== Exercise aim ==
Starting at the line that contains "Music & Media (136, 100)", print each line exactly through the end of the listing. Skip any pictures and add nothing.
☆ ☆ ☆
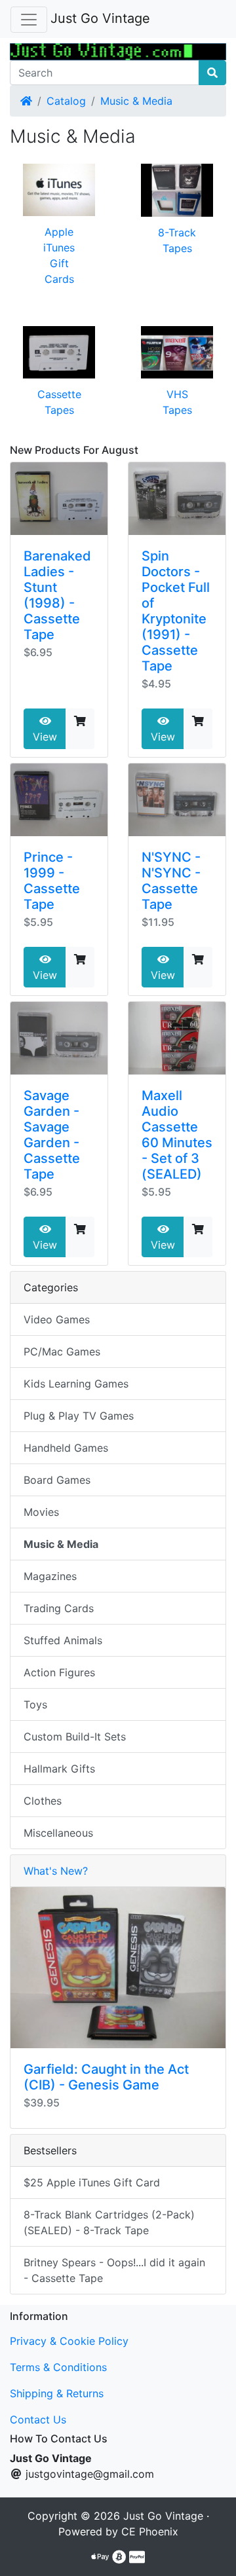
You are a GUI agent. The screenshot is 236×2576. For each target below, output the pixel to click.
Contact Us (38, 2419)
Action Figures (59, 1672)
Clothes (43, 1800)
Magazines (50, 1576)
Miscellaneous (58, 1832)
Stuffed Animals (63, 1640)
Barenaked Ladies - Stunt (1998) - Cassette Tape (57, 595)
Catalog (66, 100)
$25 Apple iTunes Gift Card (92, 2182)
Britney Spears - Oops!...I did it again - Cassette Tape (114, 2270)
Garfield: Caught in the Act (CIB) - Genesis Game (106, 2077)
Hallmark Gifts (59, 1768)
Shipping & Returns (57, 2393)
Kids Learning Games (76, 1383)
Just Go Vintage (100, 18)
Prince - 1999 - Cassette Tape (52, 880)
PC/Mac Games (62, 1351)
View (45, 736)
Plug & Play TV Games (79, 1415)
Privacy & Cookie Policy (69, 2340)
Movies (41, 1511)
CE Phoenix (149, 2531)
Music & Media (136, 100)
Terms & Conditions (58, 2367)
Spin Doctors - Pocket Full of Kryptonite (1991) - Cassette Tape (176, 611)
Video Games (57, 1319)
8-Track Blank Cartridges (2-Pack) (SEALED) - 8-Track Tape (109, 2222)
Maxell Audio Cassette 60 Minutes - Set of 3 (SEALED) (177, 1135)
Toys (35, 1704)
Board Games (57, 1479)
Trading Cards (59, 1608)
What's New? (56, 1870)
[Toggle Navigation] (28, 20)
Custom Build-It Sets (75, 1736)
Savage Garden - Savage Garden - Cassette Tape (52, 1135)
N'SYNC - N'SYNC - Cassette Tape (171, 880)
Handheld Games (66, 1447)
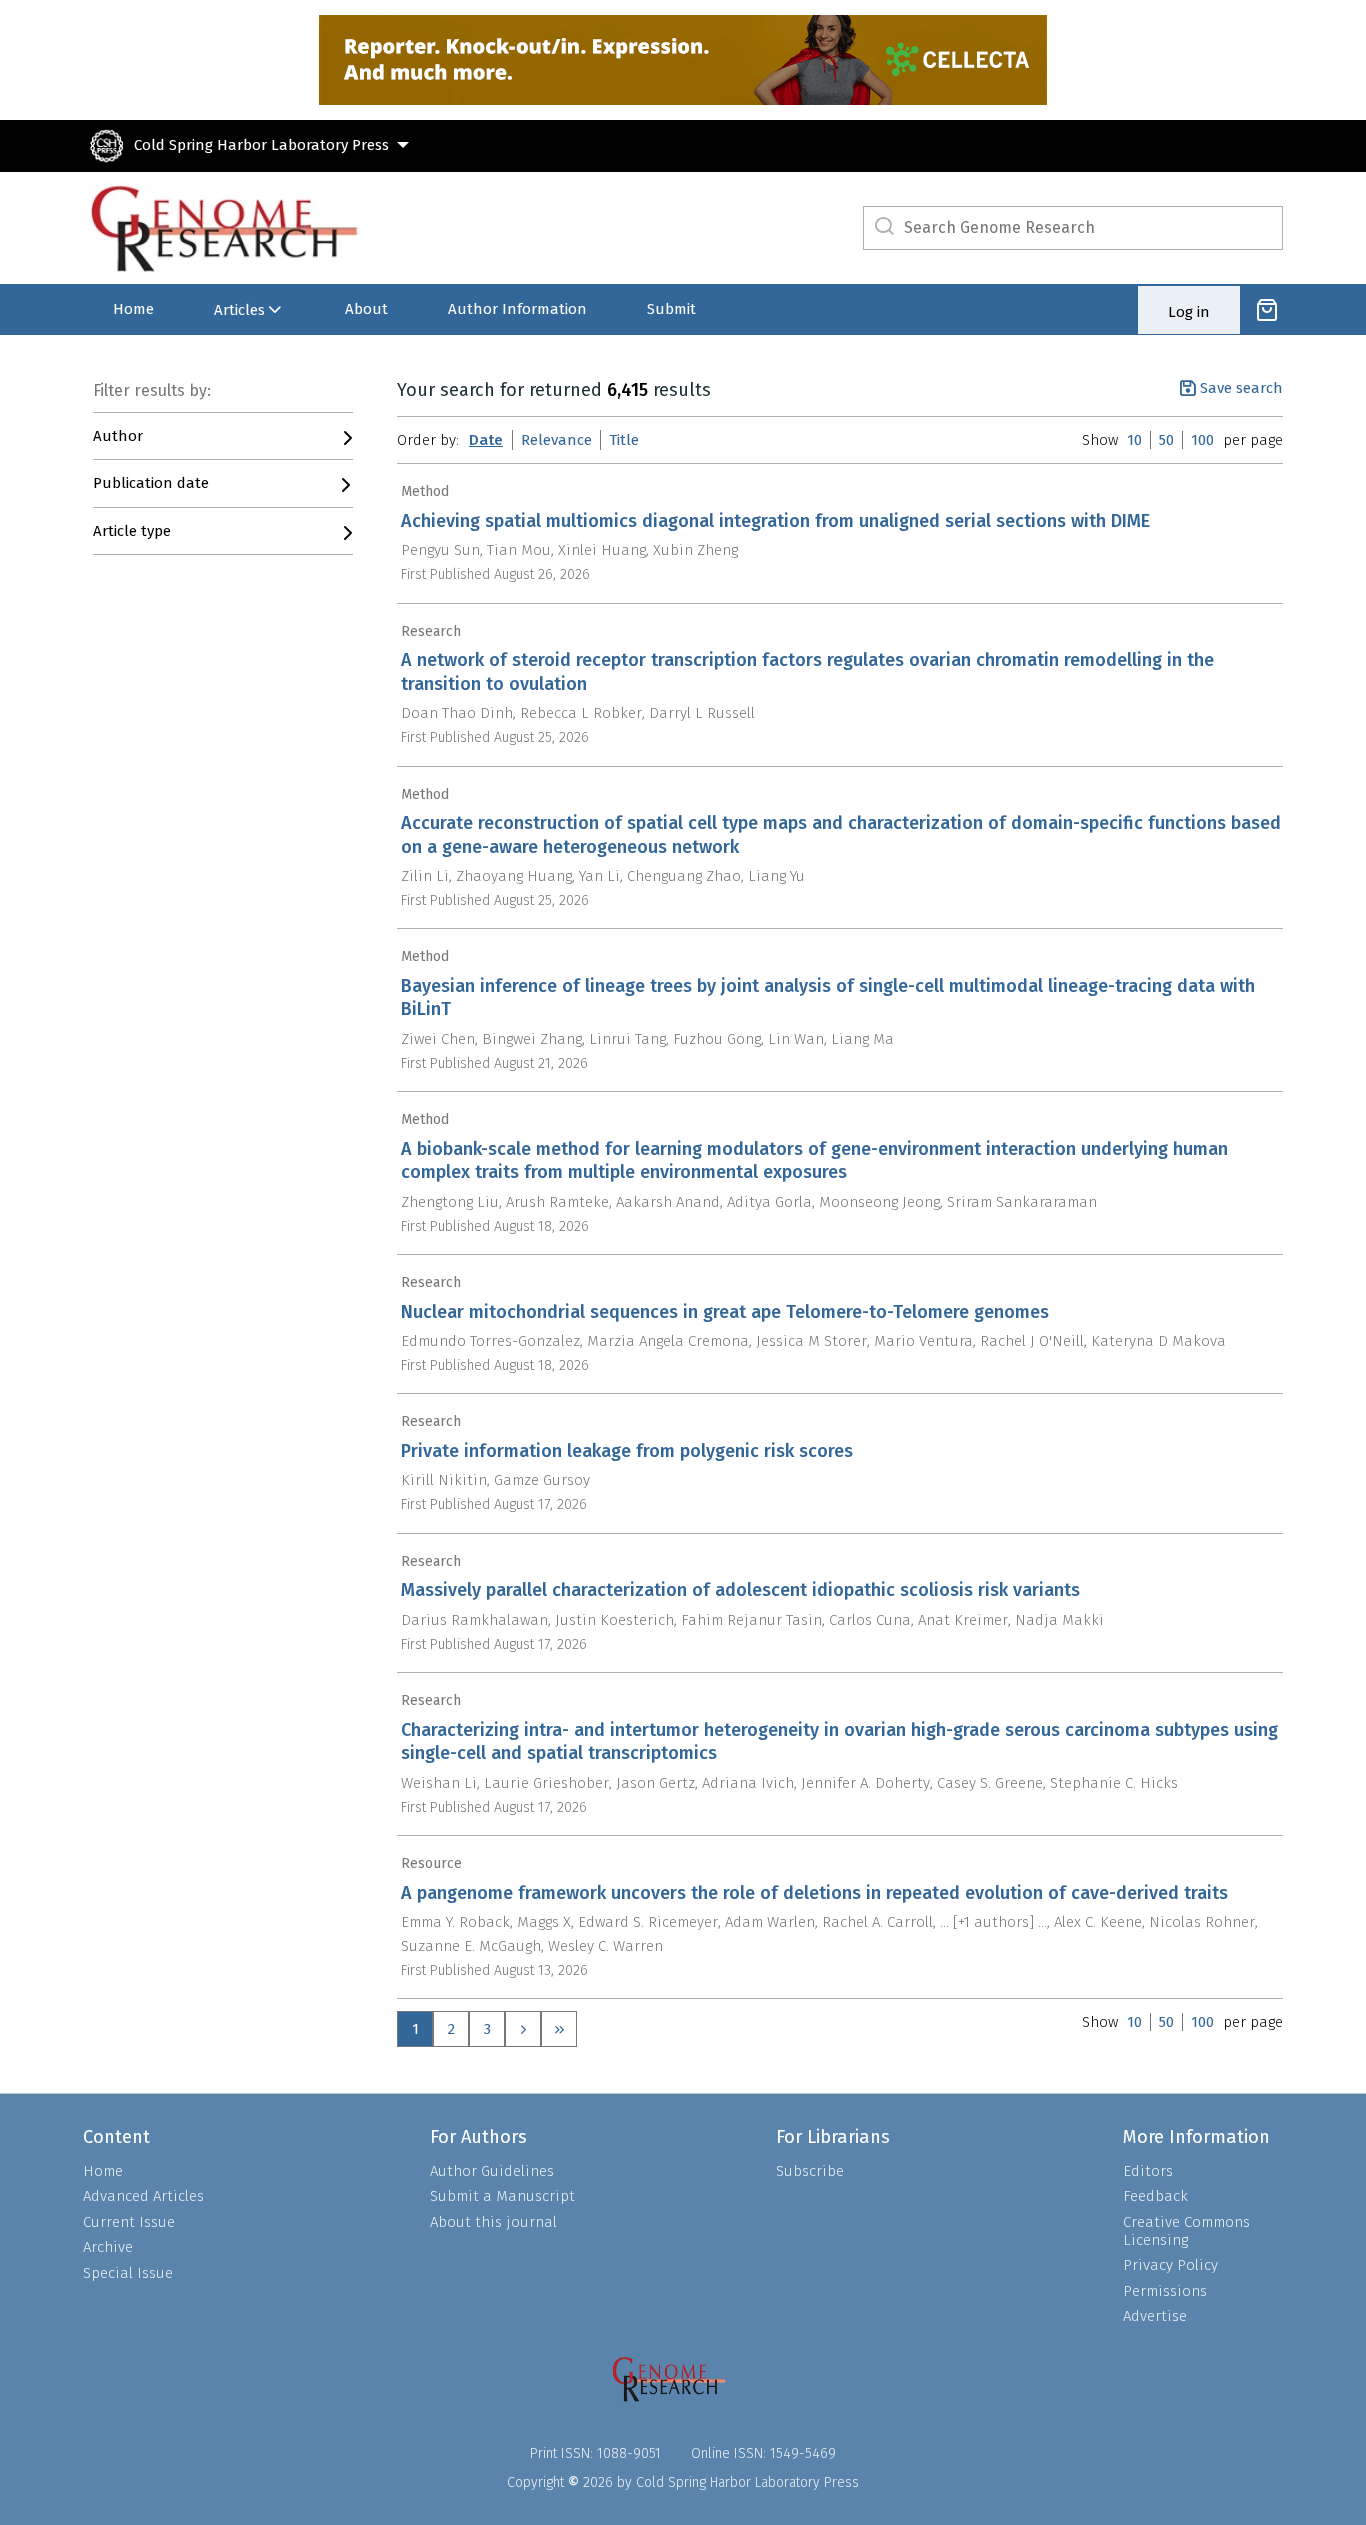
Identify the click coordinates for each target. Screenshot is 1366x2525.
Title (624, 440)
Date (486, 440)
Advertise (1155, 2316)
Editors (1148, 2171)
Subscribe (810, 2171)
☆ ☆ ☆
== Output ==
Music & Media (136, 100)
Terms & Conditions (58, 2367)
Spin Doctors - Pocket Full of Kryptonite (1991) - Cassette Tape (176, 611)
Video Games (57, 1319)
8-Track Blank Cartridges (2-Pack) (SEALED) - 8-Track Tape (109, 2222)
Maxell Audio Cassette 60 Minutes - Set of 3 (SEALED) (177, 1135)
Toys (35, 1704)
Board Games (57, 1479)
Trading Cards (59, 1608)
What's New? (56, 1870)
[Toggle Navigation] (28, 20)
Custom Build-It Sets (75, 1736)
Savage Garden - Savage Garden - Cassette Tape (52, 1135)
N'SYNC - N'SYNC - Cassette Tape (171, 880)
Handheld Games (66, 1447)
Identify the click coordinates for each target. Screenshot is 1366x2525.
Title (624, 440)
Date (486, 440)
Advertise (1155, 2316)
Editors (1148, 2171)
Subscribe (810, 2171)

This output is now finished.